WATCH: Anglo in bid to acquire UK-based Sirius
Anglo said that the transaction was in line with the strategy of focusing on world-class assets and provided certainty for Sirius stakeholders.
Sirius has struggled to deliver its potash project in North Yorkshire after it had failed to get government funding.
Chief executive Mark Cutifani said the group would use its financial muscle towards the development of the project.
“Our development of the project in the years ahead reinforces the quality of our portfolio and our long-term growth profile.
“It will further enhance our ability to deliver leading returns on a sustainable basis and enduring value for all stakeholders,” Cutifani said.
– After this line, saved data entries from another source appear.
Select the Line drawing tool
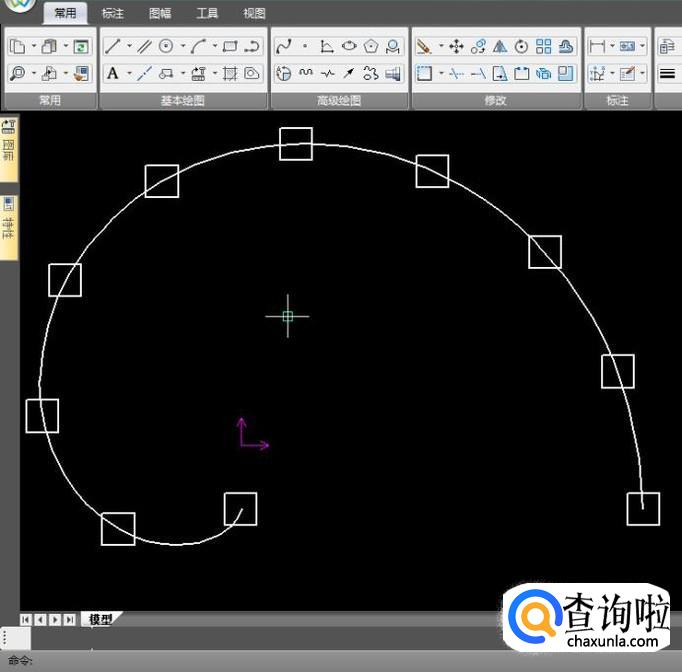682x672 pixels. pos(113,46)
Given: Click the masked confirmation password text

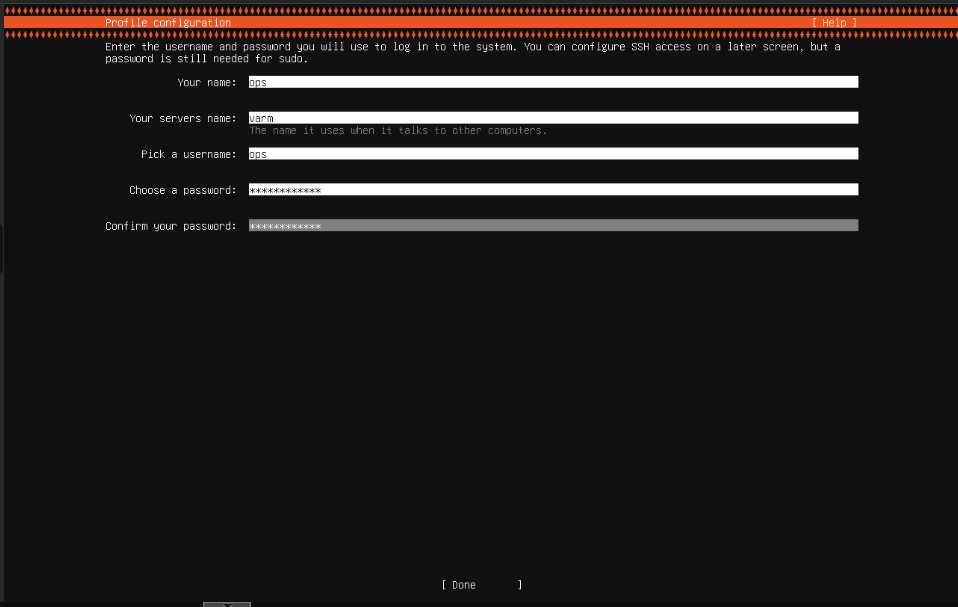Looking at the screenshot, I should [x=284, y=225].
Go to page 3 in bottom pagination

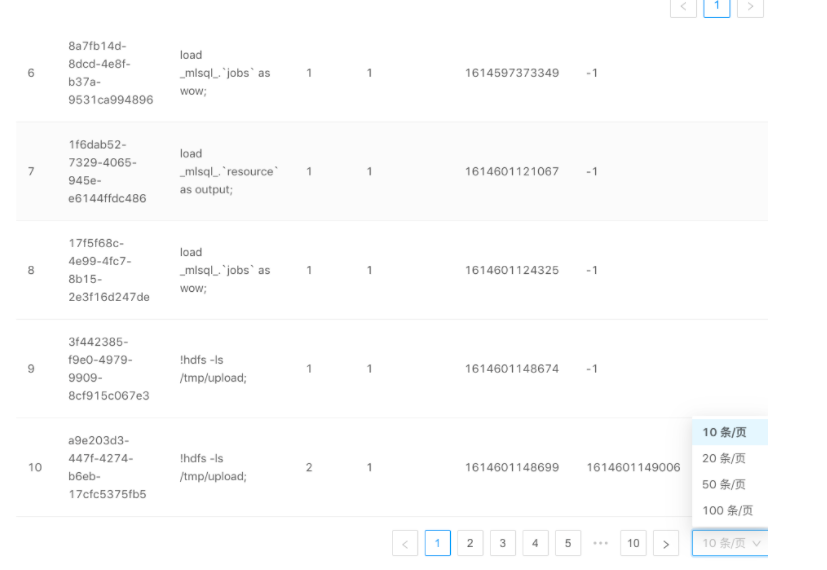coord(503,543)
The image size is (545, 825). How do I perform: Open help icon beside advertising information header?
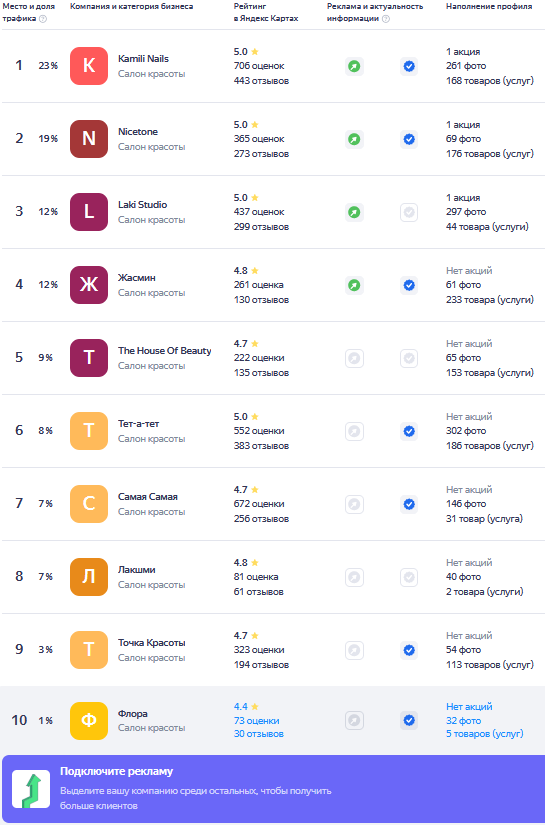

Sirius has described the project as the world’s largest known high-grade polyhalite deposit with a resource of 2.69 billion tons.
In September, Sirius decided to slow the pace of the project’s development after the UK government reportedly turned down a request for a $1bn bond.
It also embarked on a strategic review to explore alternative sources of funding for the project.
Sirius chairperson Russell Scrimshaw said despite an extensive global search for a strategic investor, the company had to date not received a firm proposal for a partial project stake.
Scrimshaw said Anglo American’s offer was the only feasible option for the project.
“The only viable proposal was received from Anglo American in early January, who was only interested in pursuing a 100percent control transaction.
“We acknowledge that to many shareholders our decision as a board to recommend this offer will have come as a shock.
“The board deeply regrets that we could not deliver the complete stage two financing in 2019 despite a very broad and thorough process,” Scrimshaw said, adding that following the review process it was clear that no such options would be available and that in that context Anglo American’s offer was the only feasible option.
Scrimshaw also apologised to the market, saying that the group recognised that the returns that this offer would represent were not what either shareholder and the board had previously hoped for.
“We regret that we are not able to deliver on our long-term goal of Sirius delivering the project into production,” he said, “although we assure all stakeholders that the team has worked tirelessly and diligently over the past nine years to try to achieve that.
Scrimshaw said Sirius believed that the offer was in the best interests of shareholders.
He said the group would recommend that the shareholders vote in favour of the offer.
“Given the current cash constraints of Sirius, and the lack of realistic and deliverable alternative financing and development options, we believe this to be a fair approach from Anglo American, a company committed to approaching the project in the right way, and with the resources to complete the job,” Scrimshaw pointed out.
Anglo-American shares rose 0.26percent on the JSE yesterday to close at R425.29.